The repressive authoritarian nation’s increasing economic and strategic power will allow it to ever more easily render any potential opposition elsewhere mute and supplicant (especially hapless impoverished lands that owe billions of dollars to Beijing for dubious ‘One Belt, One Road’ infrastructure projects), time is running out for Canadian, American and other Western governments to diversify supplies of key products and components vital for national economies and the industries – and military forces – that are key to improving living standards, international competitiveness, and remaining relevant.

Ottawa, Washington, Taipei, Tokyo, Seoul, New Delhi and the rest need to wake up and develop plans to create vital new suppliers of the essential products that are mainly sourced, at present, in our principal geopolitical and military adversary. In the twentieth century, the industrialists of the time were internationalists, but the elites of the day did not allow their nations to become dependent on what later became their enemies: Nazi Germany, Imperial Japan or the Soviet Union. There remains hope that the current crop of leaders will reverse this major strategic error and diversify sources of supply, if not bring home much or most of production – while there is still time.

Perhaps this new redirection strategy could be part of any sequel bills to the huge economic relief packages now wending their way through the creaking bureaucratic labyrinths. Not everything can or should be made in North America, Western Europe or other friendly places, but much of it should be moved out of a risky, oppressive, adversarial ‘frenemy’ with dubious regard for intellectual property, human rights or the rule of law.

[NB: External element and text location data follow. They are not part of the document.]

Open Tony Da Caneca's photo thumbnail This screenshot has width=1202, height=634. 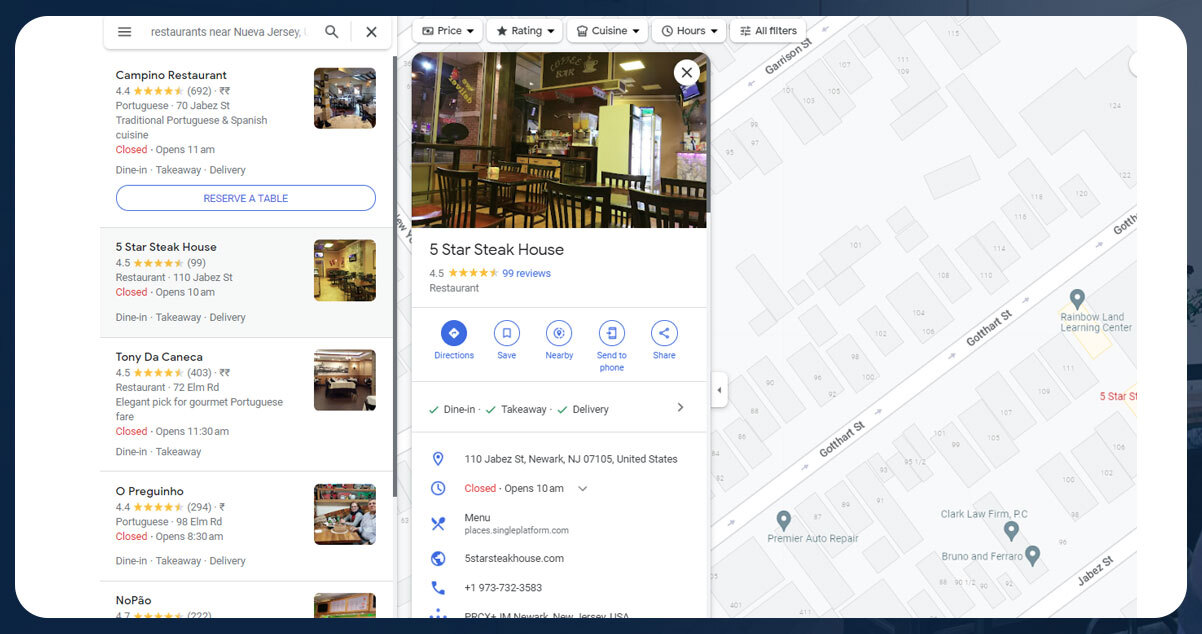(x=344, y=380)
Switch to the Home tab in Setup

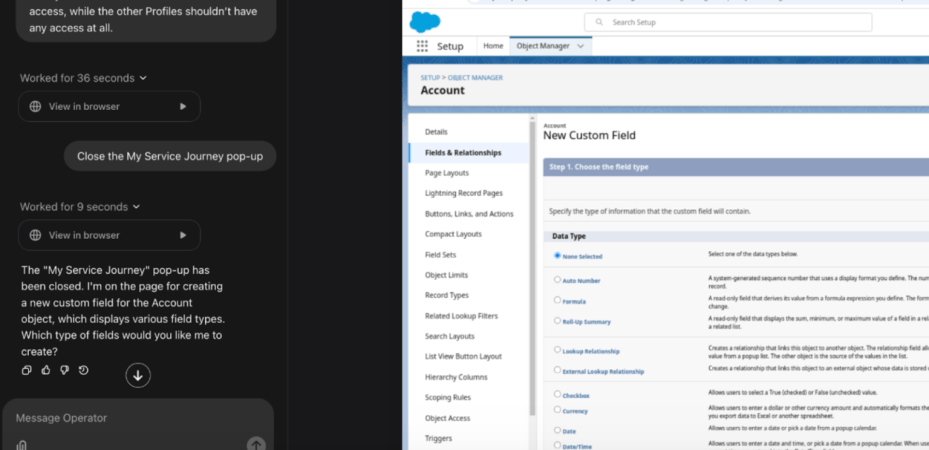[x=493, y=46]
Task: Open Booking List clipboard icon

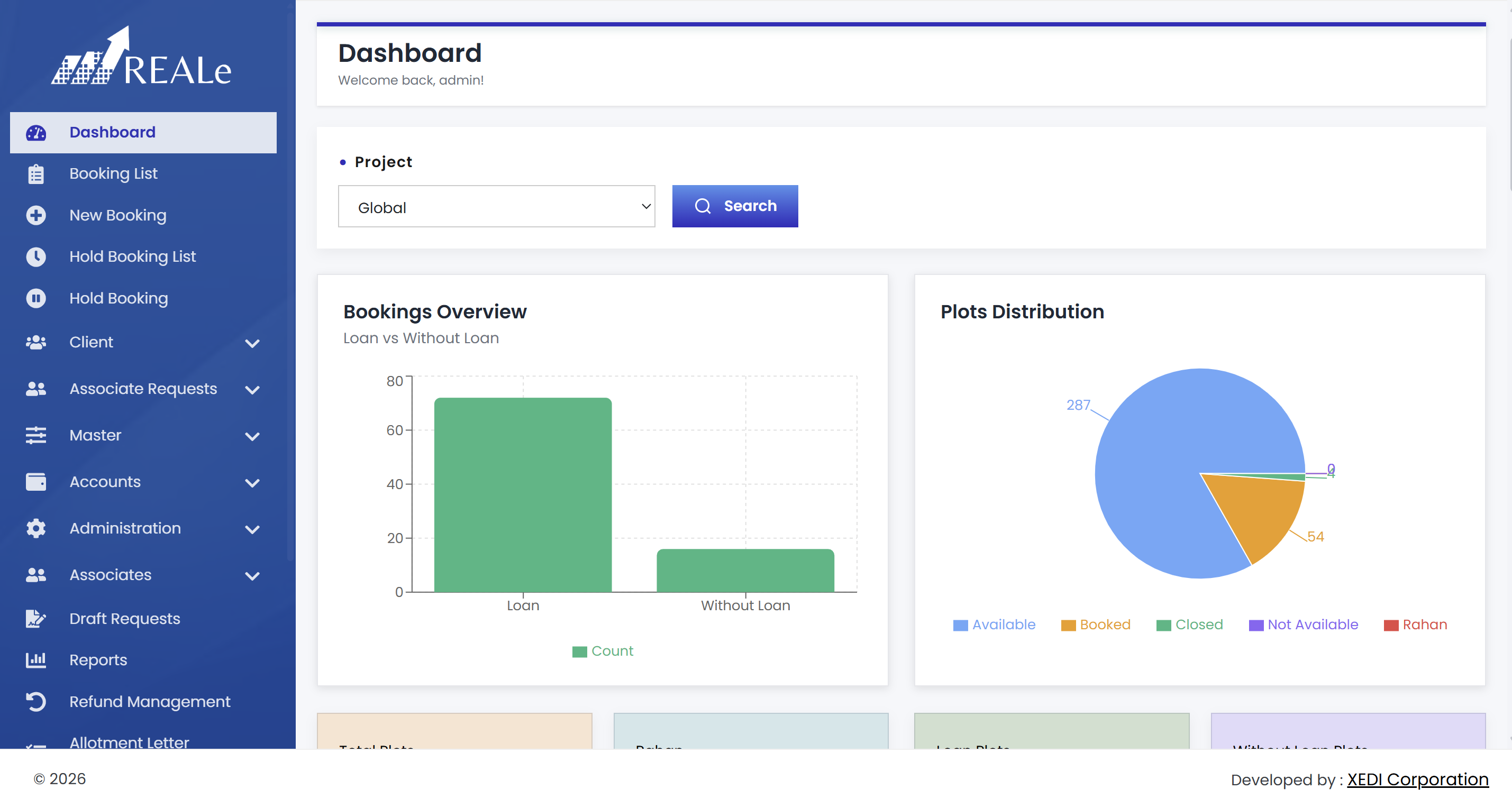Action: (x=36, y=175)
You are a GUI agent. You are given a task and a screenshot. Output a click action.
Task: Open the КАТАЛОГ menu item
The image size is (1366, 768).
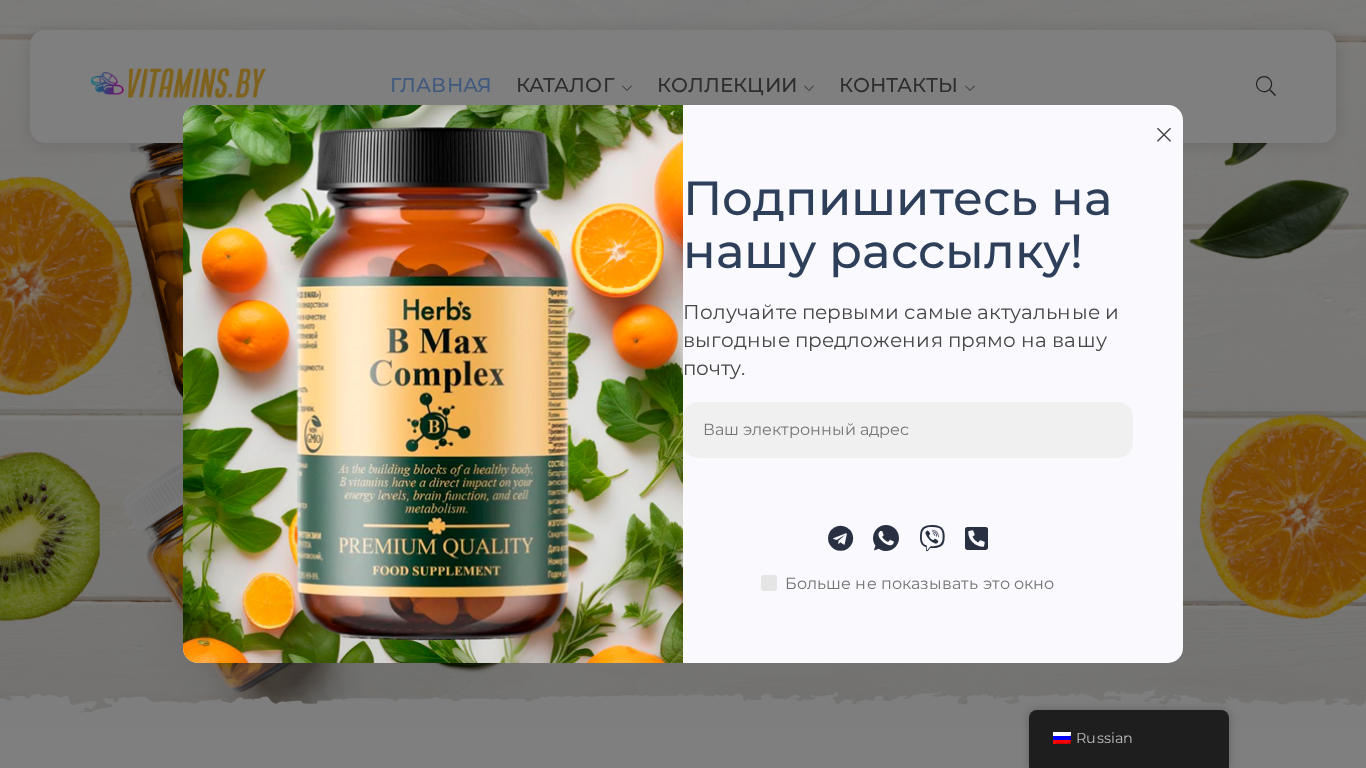click(x=565, y=86)
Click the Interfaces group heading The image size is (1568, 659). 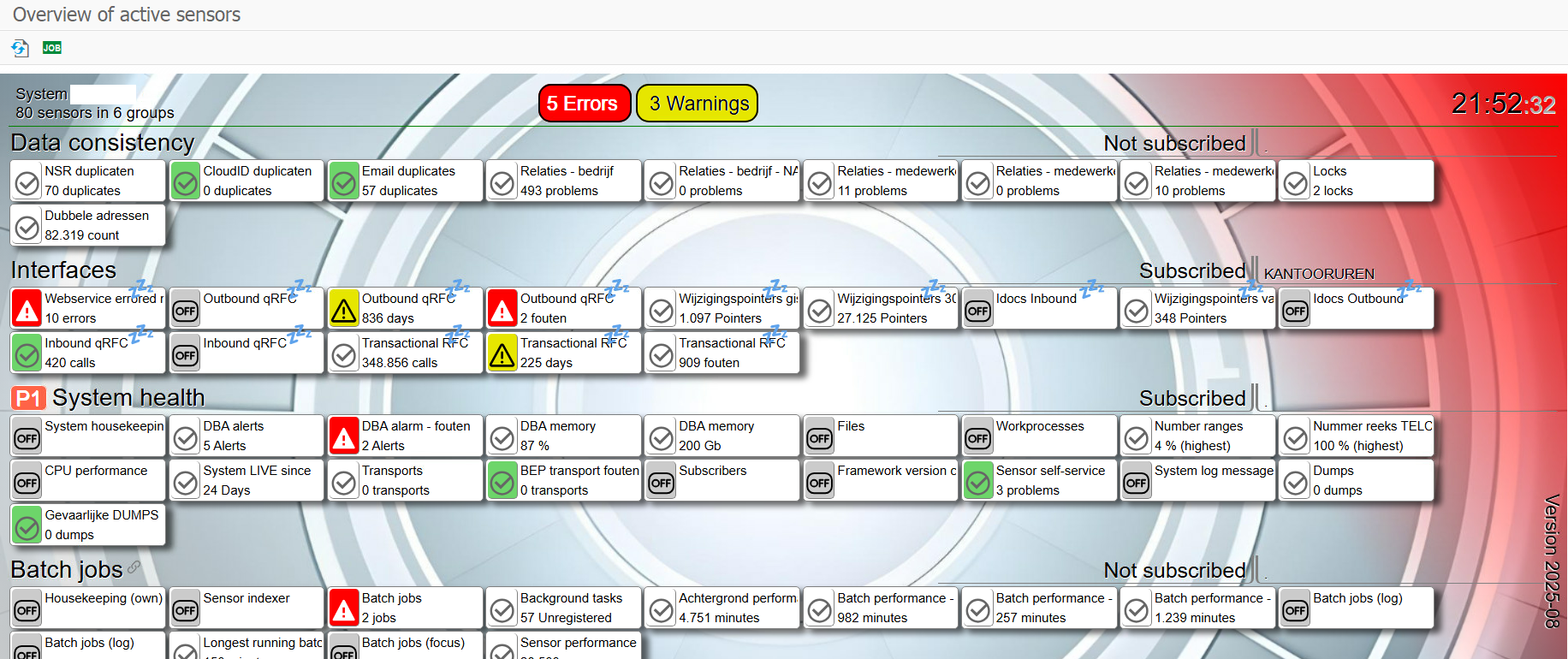coord(63,270)
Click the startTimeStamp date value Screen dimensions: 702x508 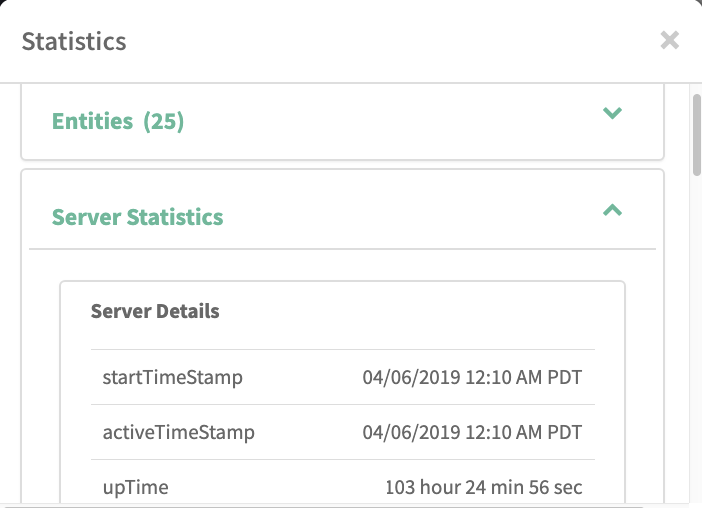point(472,377)
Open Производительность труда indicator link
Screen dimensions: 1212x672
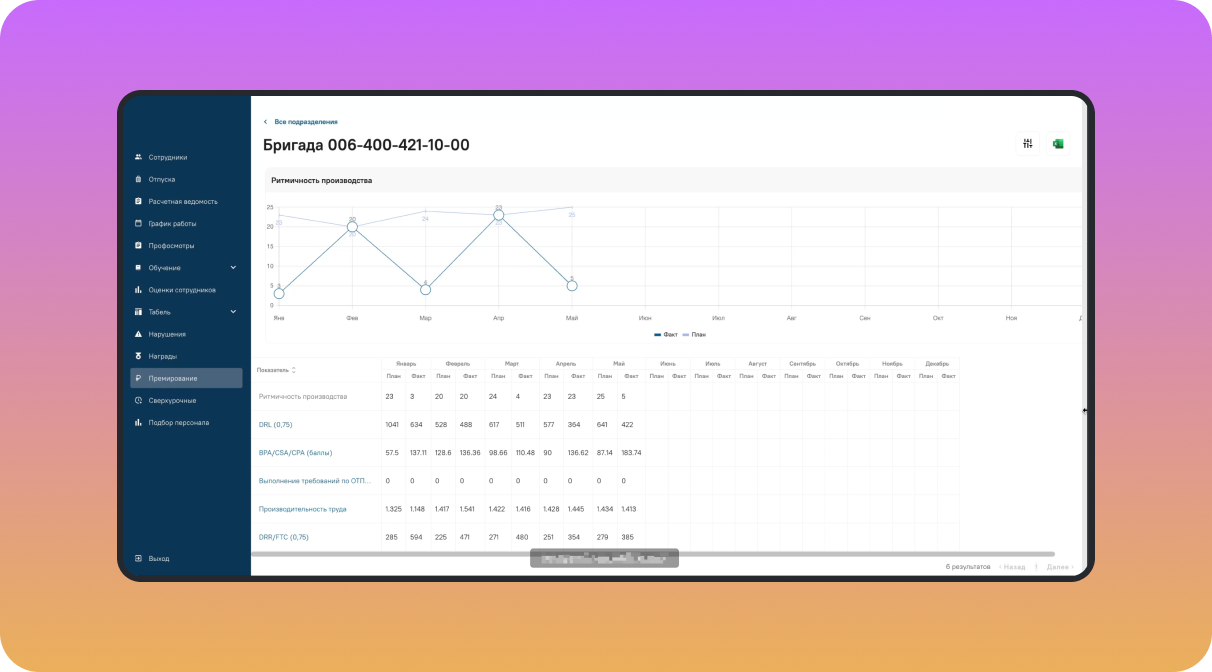coord(303,509)
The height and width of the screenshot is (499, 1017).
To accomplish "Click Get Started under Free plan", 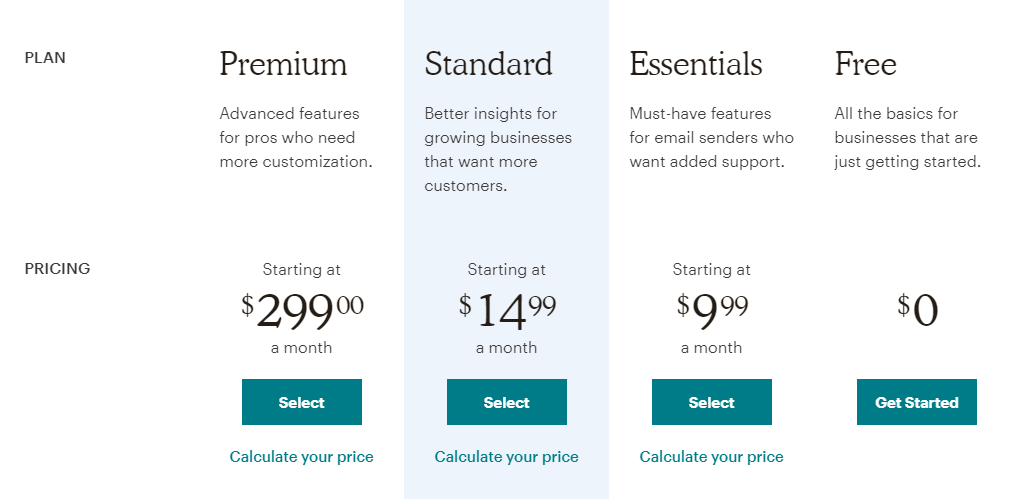I will [916, 402].
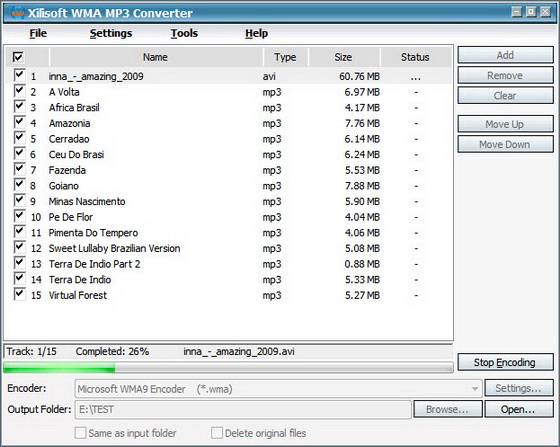Uncheck the A Volta track checkbox
The width and height of the screenshot is (560, 447).
19,91
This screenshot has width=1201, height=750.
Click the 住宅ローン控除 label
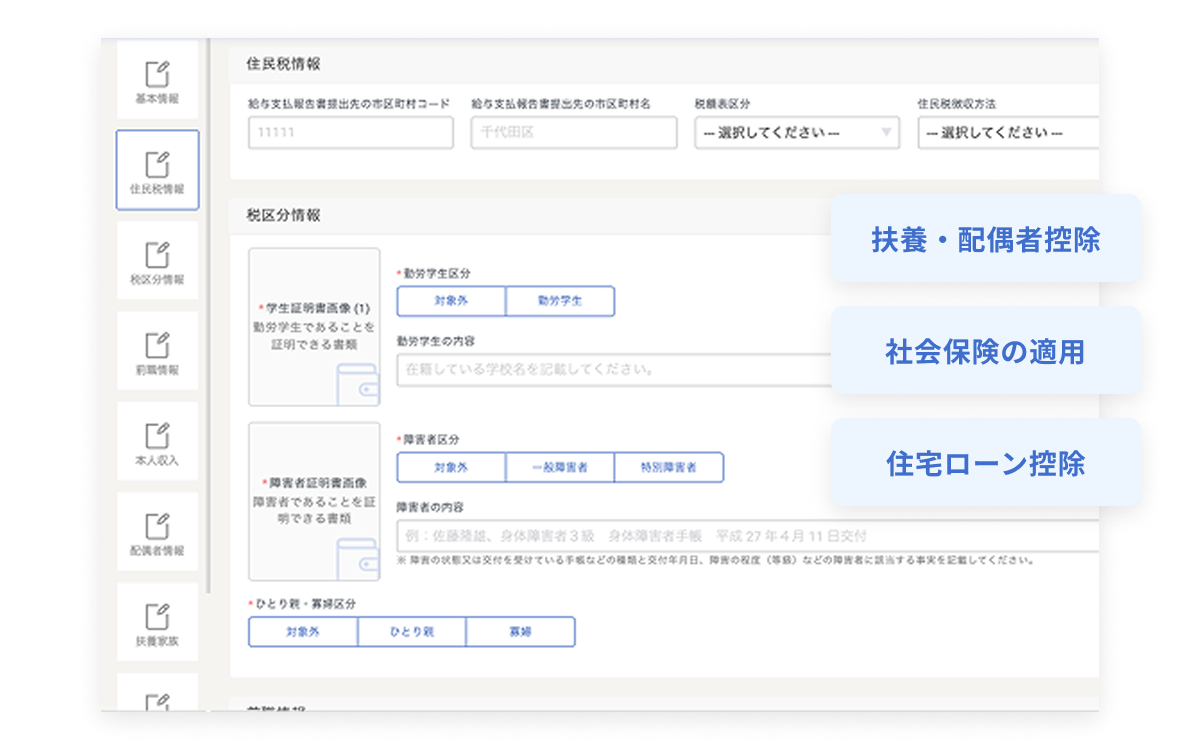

Among the things rational investors, including corporate ones, should look at when considering where to place a financial or physical investment bet are: geographical diversification, dependence on single suppliers, quality and reliability of local health services, and jurisdictional political and legal risk. Judging by those factors, China’s attributes and record are mediocre, at best. We can, and should, do better, for our health, safety, prosperity, and future independence. The COVID-19 crisis and the Hong Kong protests were clear signals. We should heed them.

Ian Madsen is a senior policy analyst with the Frontier Centre for Public Policy.